In this guest blog, Annette shares her story of living with dysarthria after stroke and Claire Mitchell (@ReaDySpeech), Speech & Language Therapist and author of a newly updated Cochrane review on dysarthria, explains the findings.
Two and a half year check-up today. I’m in good health. I should be feeling great. BUT, any mention of my dysarthria had me reaching for the tissues. I’ve finally got my head round my wobbly post-stroke body. I can’t get my head around my wobbly speech.
A stroke 2 years ago left me with dysarthria (sounding as though I’ve drunk a few pints too many; reduced intelligibility; difficulty forming words; an inability to increase volume and pace). I am a 64 year old female. Pre-stroke, a bit of a social butterfly … and a talker! I am a changed person since developing dysarthria. I prefer being alone and in familiar places.
Dysarthria’s effects are many, and profound. Why draw attention to my speech difficulties? If I stay home and keep quiet I can pretend that I’m ‘normal’. I hate my new voice. It’s not mine. Why put myself through the embarrassment of watching people straining to hear or understand me?

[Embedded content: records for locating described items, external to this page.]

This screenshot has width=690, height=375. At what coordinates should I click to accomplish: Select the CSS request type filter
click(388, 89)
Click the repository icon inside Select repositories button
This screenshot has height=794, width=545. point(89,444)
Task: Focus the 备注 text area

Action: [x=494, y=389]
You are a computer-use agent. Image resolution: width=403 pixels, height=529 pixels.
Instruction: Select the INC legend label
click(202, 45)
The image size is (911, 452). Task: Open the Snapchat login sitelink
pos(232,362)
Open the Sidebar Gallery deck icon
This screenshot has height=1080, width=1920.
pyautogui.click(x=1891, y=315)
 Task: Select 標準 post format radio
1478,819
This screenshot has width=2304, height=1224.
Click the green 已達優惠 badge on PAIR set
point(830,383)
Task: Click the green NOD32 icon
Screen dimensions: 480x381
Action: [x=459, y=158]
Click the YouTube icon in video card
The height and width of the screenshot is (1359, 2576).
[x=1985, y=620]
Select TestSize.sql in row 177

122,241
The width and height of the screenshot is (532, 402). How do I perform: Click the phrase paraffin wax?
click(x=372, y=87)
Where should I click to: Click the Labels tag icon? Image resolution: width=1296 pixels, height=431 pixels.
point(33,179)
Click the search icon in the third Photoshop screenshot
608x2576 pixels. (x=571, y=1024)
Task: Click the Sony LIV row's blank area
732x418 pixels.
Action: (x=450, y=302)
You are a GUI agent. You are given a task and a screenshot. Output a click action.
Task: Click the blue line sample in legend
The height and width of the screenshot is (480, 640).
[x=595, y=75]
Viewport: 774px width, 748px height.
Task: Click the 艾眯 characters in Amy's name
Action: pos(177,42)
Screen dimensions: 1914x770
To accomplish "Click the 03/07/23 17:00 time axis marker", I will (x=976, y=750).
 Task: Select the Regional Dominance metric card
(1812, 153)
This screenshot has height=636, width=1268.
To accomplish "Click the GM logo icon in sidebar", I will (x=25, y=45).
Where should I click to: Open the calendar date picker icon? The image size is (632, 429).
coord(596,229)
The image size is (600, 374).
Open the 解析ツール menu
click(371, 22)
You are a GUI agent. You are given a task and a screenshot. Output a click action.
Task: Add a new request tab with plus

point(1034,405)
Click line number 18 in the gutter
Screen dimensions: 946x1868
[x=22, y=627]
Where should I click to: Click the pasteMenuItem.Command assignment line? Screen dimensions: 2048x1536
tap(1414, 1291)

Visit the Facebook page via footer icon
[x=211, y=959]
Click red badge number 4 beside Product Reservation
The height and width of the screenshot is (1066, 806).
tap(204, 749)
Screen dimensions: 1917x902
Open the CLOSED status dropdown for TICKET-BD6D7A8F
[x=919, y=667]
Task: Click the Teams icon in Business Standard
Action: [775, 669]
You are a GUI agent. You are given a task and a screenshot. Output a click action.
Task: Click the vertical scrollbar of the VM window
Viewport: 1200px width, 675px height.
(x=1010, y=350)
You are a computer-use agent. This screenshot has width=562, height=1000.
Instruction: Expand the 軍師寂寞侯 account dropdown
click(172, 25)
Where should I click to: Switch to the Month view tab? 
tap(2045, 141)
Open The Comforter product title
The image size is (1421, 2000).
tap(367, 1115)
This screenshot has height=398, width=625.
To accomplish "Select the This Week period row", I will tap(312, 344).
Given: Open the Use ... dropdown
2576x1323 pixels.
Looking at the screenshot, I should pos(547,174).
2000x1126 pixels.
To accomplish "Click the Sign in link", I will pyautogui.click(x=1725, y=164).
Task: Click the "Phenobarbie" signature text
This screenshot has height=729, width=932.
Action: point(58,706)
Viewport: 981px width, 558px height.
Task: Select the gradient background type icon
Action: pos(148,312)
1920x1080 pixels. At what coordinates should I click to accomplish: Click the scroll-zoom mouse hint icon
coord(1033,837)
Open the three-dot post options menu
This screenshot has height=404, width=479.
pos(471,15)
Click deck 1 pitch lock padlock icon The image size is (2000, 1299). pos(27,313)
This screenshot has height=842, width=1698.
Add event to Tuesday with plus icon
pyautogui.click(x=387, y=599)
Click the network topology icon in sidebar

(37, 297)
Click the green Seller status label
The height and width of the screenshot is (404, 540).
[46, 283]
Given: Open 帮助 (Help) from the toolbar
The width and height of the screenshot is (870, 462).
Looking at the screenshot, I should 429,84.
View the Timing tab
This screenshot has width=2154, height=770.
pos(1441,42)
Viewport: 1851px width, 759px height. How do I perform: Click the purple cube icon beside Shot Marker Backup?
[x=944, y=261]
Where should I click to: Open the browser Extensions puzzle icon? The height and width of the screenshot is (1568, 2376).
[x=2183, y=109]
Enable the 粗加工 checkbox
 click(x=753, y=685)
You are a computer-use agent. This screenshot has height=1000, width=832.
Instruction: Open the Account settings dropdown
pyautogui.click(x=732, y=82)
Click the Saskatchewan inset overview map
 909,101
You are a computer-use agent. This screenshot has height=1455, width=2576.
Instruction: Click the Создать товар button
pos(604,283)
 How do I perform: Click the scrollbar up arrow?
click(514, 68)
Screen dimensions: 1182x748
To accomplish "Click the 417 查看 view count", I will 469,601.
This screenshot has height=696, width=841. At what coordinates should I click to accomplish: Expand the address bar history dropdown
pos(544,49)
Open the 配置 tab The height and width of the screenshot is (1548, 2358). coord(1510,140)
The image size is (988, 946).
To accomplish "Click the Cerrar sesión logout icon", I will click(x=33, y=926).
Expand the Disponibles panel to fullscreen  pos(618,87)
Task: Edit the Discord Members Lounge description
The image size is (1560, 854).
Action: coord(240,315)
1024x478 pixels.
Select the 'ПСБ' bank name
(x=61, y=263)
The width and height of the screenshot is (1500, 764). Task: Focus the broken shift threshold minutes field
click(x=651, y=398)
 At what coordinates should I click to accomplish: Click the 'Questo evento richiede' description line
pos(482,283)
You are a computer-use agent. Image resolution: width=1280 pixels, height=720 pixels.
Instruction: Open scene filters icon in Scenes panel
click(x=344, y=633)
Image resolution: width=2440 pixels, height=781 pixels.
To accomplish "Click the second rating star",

Why put myself through the mental fatigue of constantly having to repeat myself?
But friends tell me I’m lucky to be affected so ‘mildly’. Mildly??! Yes, my speech could be worse, even non-existent, but the emotional and psychological effects of dysarthria make it impossible to consider myself ‘lucky’.
‘Lucky’ is a life without dysarthria.
I try to avoid the mental and physical effort required to form words – my mouth dries; my throat tightens; my tongue tires (weird). I want to go home. I want to be silent. That isn’t me. Well, it isn’t the ‘me’ of 2 years ago…. I force myself to socialise but any excuse to escape and I’m off. I even avoid engaging my nearest and dearest in conversation. Tiring, upsetting and frustrating, the reality of dysarthria smacks me in the mouth every time I attempt speech. I can be in bits with the effect dysarthria has had on my life.
As a divorcee bringing up a child on my own I was used to standing on my own two feet. Now I feel vulnerable because of the restricted communication which my dysarthric speech places on me. I rely on other’s patience to hear me out. In my experience people generally (wrongly) associate dysarthria with low or impaired intellect because it isn’t ‘normal’.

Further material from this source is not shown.